Jonathan Cohen, VP of Applied Research at Nvidia, spoke about the new software yesterday in a briefing with journalists.
“A guardrail is a guide that helps keep the conversation between a human and an AI on track,” said Cohen.
According to the company, NeMo Guardrails enables developers to set up three kinds of boundaries:
- Topical guardrails to “prevent apps from veering off into undesired areas.” The example Cohen used in the briefing was an employee asking an HR chatbot which employees had adopted children. The guardrails prevented the chatbot from attempting to answer this.
- Safety guardrails is a broad category that includes fact-checking (preventing hallucinations), filtering out unwanted language, and preventing hateful content.
- Security guardrails “restrict apps to making connections only to external third-party applications known to be safe.”
Developers can also create their own custom rules “with a few lines of code.”
NeMo Guardrails can run on a variety of tools that use LLMs. The primary one mentioned in the briefing was LangChain, an open source toolkit used by developers to plug third-party applications into LLMs.
It can also work with LLM-enabled applications such as Zapier.
While NeMo Guardrails can be used separately via GitHub, Nvidia is also integrating it into a couple of their own product offerings. It’s available in the NeMo framework, “which includes everything users need to train and tune language models using a company’s proprietary data.” In addition, Nvidia has made it available as a separate paid-for service.
Fact-Checking Using Other LLMs
Interestingly, the fact-checking mentioned as part of the safety guardrails is done not by a human… but another LLM. Cohen explained that this is because organizations can customize and train an LLM to be a fact-checker on specific data.
“There [are] very general purpose language models,” he said, “but there’s also a lot of value in training a language model with a lot of data on a very specific task, and we have a lot of evidence — and the community has a lot of evidence — that when you fine-tune these models with lots of examples, they actually can perform much better.”
In a technical blog post, Nvidia stated that NeMo Guardrails is built on Colang, a modeling language, and its associated runtime for conversational AI. Cohen described it as “a domain-specific language for describing conversational flows.”
According to Nvidia, interacting with Colang is “like a traditional dialog manager.” You create guardrails by using three key concepts:
- Canonical form (“a simplified paraphrase of an utterance”)

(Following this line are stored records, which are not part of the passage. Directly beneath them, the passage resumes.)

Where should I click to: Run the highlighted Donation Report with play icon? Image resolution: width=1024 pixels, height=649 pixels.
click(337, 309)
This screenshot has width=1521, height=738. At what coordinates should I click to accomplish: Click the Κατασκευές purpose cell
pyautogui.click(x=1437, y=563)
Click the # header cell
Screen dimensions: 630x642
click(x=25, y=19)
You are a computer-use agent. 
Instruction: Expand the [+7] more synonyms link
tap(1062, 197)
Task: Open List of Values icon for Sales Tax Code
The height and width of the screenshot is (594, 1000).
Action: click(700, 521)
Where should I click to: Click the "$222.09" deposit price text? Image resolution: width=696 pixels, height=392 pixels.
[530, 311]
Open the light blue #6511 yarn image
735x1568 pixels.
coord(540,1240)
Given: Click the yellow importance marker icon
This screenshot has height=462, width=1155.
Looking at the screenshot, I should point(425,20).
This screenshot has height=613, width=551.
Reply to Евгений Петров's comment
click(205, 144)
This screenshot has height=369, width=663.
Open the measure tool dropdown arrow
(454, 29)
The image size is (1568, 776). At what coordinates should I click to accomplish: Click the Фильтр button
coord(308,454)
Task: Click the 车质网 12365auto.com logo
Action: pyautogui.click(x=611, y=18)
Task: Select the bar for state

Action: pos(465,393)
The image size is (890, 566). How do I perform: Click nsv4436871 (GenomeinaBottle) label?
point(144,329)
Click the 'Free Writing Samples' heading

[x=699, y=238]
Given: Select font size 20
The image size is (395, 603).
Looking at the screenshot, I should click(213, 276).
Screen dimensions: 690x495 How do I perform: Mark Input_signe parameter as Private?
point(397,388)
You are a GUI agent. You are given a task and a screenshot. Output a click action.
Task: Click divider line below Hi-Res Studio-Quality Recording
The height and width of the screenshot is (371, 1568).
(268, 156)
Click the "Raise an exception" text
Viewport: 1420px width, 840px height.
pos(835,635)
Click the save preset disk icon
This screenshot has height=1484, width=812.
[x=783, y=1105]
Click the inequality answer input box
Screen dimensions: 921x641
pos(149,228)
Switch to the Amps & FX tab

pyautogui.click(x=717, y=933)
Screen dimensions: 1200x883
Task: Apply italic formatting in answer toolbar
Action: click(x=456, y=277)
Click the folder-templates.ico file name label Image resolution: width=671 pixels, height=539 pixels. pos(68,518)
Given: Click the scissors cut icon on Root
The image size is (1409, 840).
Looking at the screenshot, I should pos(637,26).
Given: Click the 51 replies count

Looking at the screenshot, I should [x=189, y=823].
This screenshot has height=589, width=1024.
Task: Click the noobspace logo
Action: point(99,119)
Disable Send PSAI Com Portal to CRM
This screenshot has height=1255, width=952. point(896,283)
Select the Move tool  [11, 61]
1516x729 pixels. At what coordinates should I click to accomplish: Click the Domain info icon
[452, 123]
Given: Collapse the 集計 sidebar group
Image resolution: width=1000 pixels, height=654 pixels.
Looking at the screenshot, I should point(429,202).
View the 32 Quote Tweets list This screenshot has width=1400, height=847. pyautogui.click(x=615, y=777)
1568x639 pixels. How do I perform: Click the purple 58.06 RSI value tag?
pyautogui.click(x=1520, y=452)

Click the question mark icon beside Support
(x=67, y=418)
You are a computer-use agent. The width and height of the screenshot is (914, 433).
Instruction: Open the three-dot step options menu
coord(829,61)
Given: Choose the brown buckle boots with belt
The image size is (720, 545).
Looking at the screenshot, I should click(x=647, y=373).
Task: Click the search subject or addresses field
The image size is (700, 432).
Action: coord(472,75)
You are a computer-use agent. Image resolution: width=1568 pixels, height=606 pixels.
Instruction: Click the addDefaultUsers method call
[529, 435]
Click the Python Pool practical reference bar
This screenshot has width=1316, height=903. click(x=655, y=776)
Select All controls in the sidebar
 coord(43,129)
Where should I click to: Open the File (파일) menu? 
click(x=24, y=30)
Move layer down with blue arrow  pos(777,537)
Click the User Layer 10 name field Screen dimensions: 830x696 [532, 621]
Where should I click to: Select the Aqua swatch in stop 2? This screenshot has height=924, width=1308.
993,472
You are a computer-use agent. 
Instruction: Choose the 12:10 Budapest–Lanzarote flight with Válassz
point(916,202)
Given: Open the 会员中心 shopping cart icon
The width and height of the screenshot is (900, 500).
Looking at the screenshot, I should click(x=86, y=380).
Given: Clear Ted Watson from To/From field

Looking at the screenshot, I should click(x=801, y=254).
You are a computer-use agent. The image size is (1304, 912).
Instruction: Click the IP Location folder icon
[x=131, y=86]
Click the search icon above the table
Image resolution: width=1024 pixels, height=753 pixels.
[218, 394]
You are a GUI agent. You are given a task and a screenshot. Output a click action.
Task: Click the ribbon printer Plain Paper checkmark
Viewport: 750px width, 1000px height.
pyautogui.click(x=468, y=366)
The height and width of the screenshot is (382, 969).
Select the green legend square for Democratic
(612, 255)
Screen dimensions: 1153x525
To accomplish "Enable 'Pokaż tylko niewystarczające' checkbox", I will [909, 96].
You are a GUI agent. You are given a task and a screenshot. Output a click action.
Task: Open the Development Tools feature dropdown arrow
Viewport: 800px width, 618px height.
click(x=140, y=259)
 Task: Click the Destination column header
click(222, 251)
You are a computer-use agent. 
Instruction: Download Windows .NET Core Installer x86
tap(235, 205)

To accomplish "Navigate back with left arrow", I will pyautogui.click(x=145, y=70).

- Flows (“a tree or a graph of interactions between the user and the bot”)
“Colang has this really nice property, that Colang source code reads very much like natural language,” said Cohen, “and so it’s a very easy-to-use tool. It’s very powerful and it lets you essentially script a language model in something that looks almost like English.”
As for how the guardrails are implemented, Cohen explained that it’s a Python module that runs Colang scripts. The runtime “monitors the human speaking and the bot speaking, and tracks the state of the dialogue.”
The key, according to Cohen, is that the runtime is “able to determine whether a guardrail applies or not.” Once again, however, LLMs are used to make this determination.
One thing that’s noticeable about Nvidia’s new guardrails software is that it’s “LLMs all the way down”, to paraphrase the old turtles and software adage.
Cohen defended this by saying, “Why wouldn’t we use large language models? [It’s] such a powerful technology for in-context understanding and generalizing, and this kind of fuzzy inferencing.”
Of course, the heavy reliance on LLMs does make one wonder about the reliability of the system, from a fact-checking and security perspective. But this is surely why it’s being released as open source software — to let the community deal with that can of worms.